# Patchouli...



## LJA (May 23, 2009)

Okay so where's the deal on patch EO?  I looked at my local health food/vitamin stores today and the cheapest I've found was $16 an ounce.

That's crazy talk, am I right?
TIA!


----------



## Guest (May 24, 2009)

It is crazy , but it's so worth it , I love patchouli and it blends with a ton of other scents , it is a good grounding scent too. A little seems to go a long way .

Kitn


----------



## LJA (May 26, 2009)

Thanks, Kitn.  It seems to be the going rate.  I've been comparing prices.  I don't wanna buy crap either.


----------



## Lindy (May 26, 2009)

Being the cheapie that I am - I buy the FO....I'm only looking for the scent not the herbal properties....


----------



## LJA (May 26, 2009)

Lindy said:
			
		

> Being the cheapie that I am - I buy the FO....I'm only looking for the scent not the herbal properties....



I actually bought that too.  SimplyE suggested a good one, and I got it.  I wondered though if the people who'd be most likely to purchase patch products would be opposed to the FO.


----------



## Lindy (May 27, 2009)

It hasn't stopped the people who had requested that scent here - they simply wanted the scent.


----------



## carebear (May 27, 2009)

oooh I just saw it somewhere for $45 per pound (I think) - it's come down so fast lately!

Here it is:  Symphony Scents (formerly Scent Shack). http://symphonyscents.com/catalog/produ ... a40a158ae1
I've never bought EOs there but their FOs are fan-tabulous.  I believe they can be trusted.

New Directions has it for $71/pound for the dark (better than the light, IMO).  I can pretty much guarantee theirs will rock!

I'm sure there are other bargains around lately too.


----------



## LJA (May 27, 2009)

Thanks, carebear!


----------



## pepperi27 (May 27, 2009)

When you purchase even patchouli fo you will notice companies will put a disclaimer saying the price of patchouli rose so much that they had to put up the price.

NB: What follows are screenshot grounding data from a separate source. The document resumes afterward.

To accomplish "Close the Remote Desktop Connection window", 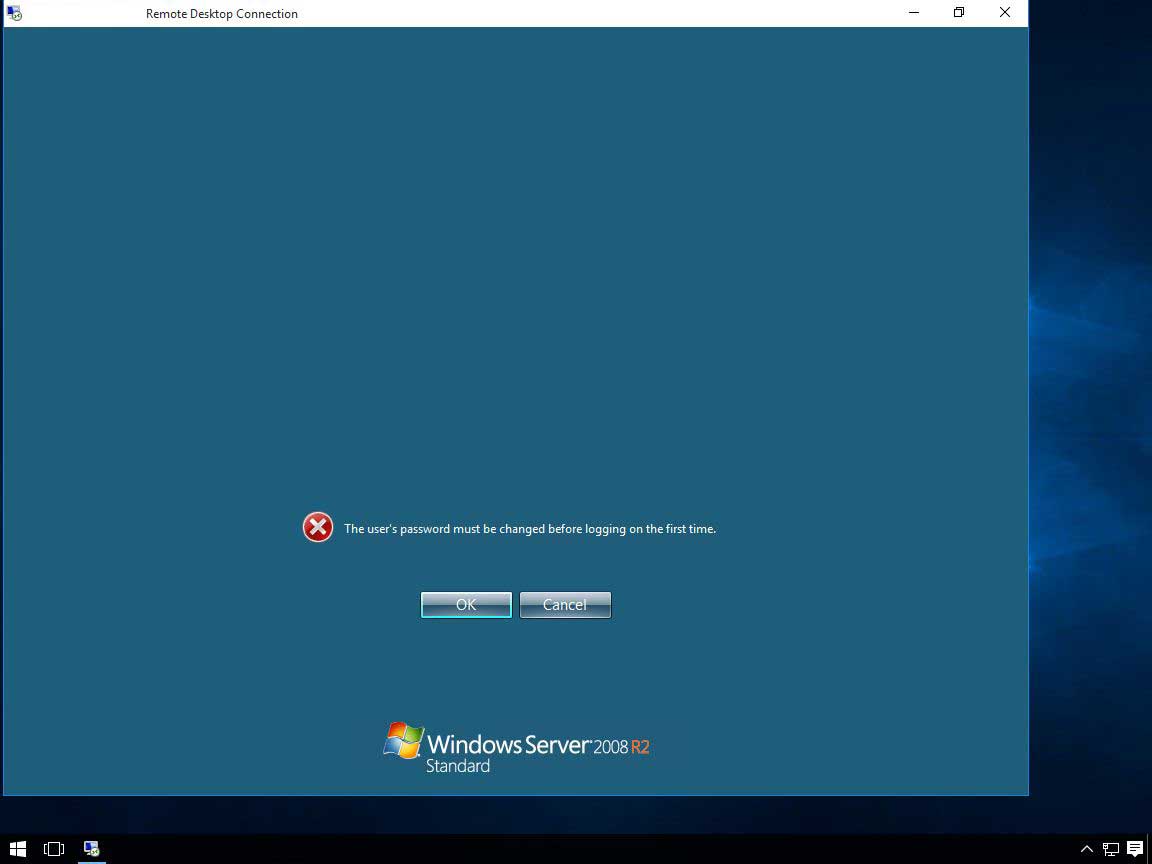I will click(1005, 13).
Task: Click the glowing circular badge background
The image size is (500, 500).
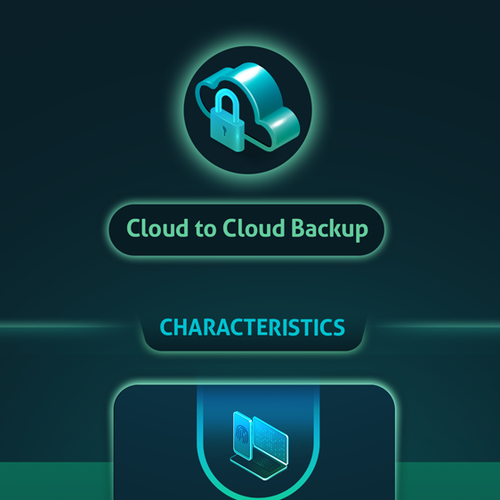Action: pyautogui.click(x=248, y=109)
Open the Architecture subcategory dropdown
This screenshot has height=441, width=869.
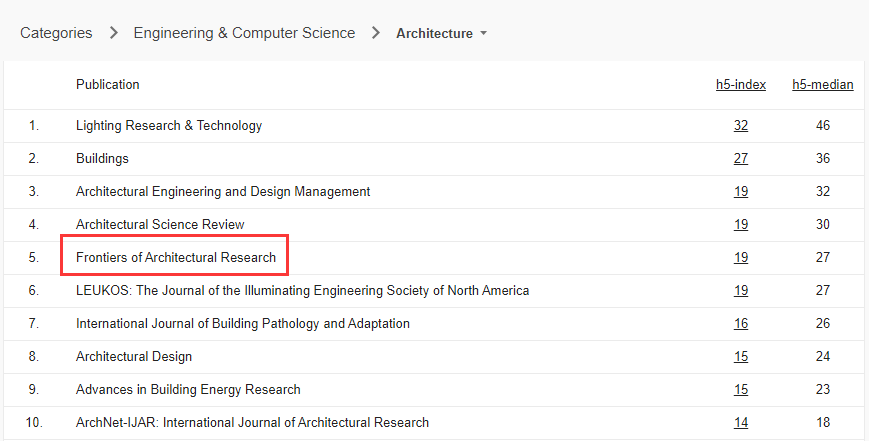tap(441, 33)
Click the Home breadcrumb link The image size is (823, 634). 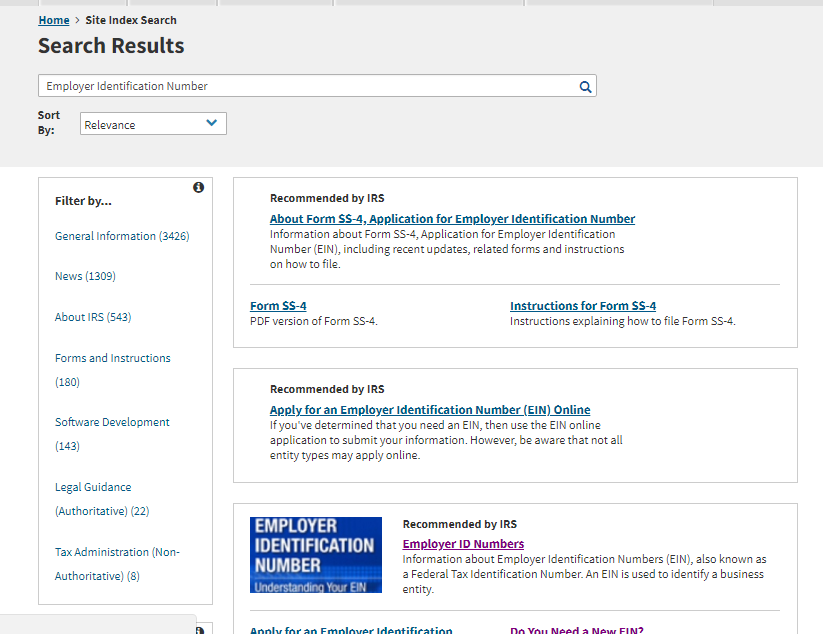click(x=54, y=20)
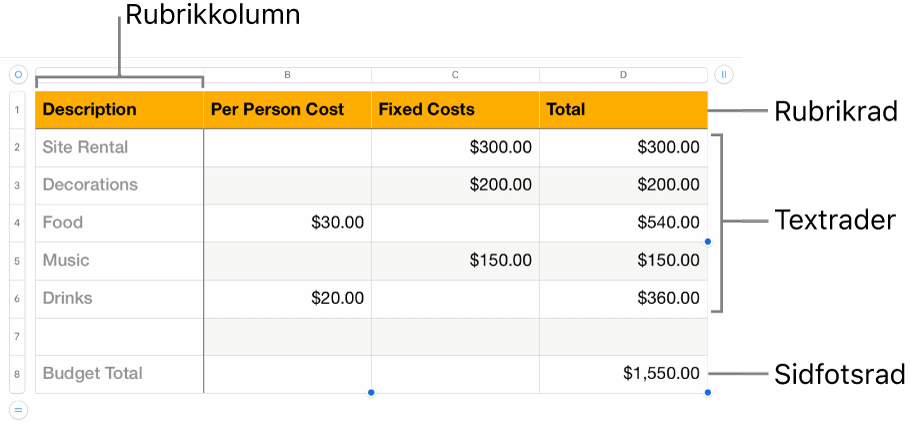Click the add columns handle at top-right
The height and width of the screenshot is (431, 915).
[725, 74]
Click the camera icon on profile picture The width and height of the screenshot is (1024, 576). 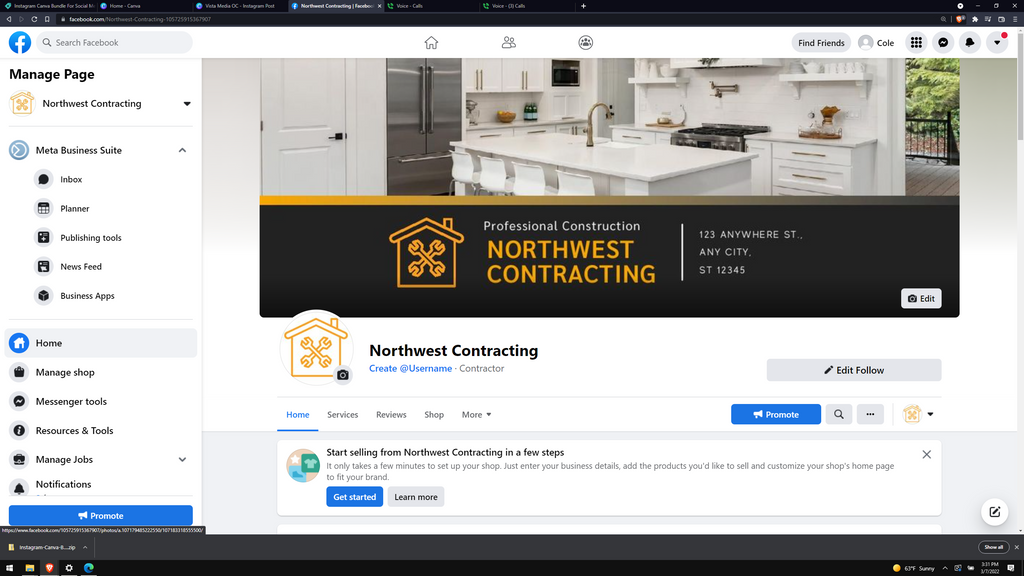pos(343,375)
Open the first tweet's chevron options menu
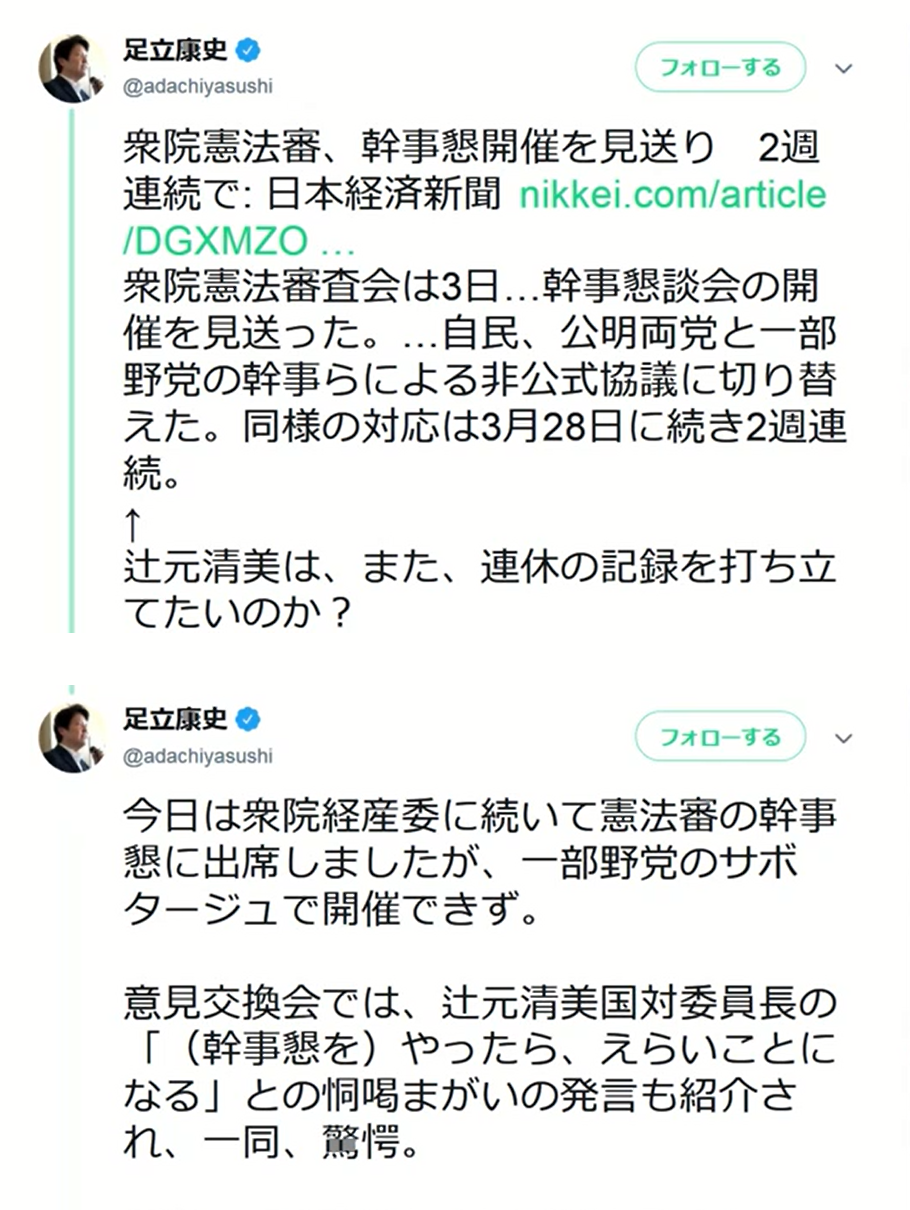910x1210 pixels. click(x=844, y=69)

I get my patchouli fo from aromahaven. I get my eo's from between friends too and their 1oz pat eo is 14.00 but they have terrific prices.


----------



## heartsong (May 28, 2009)

*x*

i've never been a fan of patchouli, but when i was living in washinton state it was very popular.

now, here in the south it just doen't move at all.

i buy all my e/o's from www.libertynatural.com

i really like their quality and selection.  and, to me anyway, it had a great more floral scent.  some stuff i've come accross smells like a cross between bugspray and old socks! LOL!

they have an incredible selection of e/o's, butters and oils.  they are in oregon, and in 18 years i've always gotten great customer service and quality ingredients.

what else is nice you can order in very tiny amounts-to sample so you don't make costly mistakes.

their egyptian rose geranium is to die for and soaps beautifully!


----------



## honor435 (May 29, 2009)

pachouli goes a long way, i think i didnt even use a tblspoon, i also added a sandalwood fo though. ( my recipe make a little over 2 lbs of soap).


----------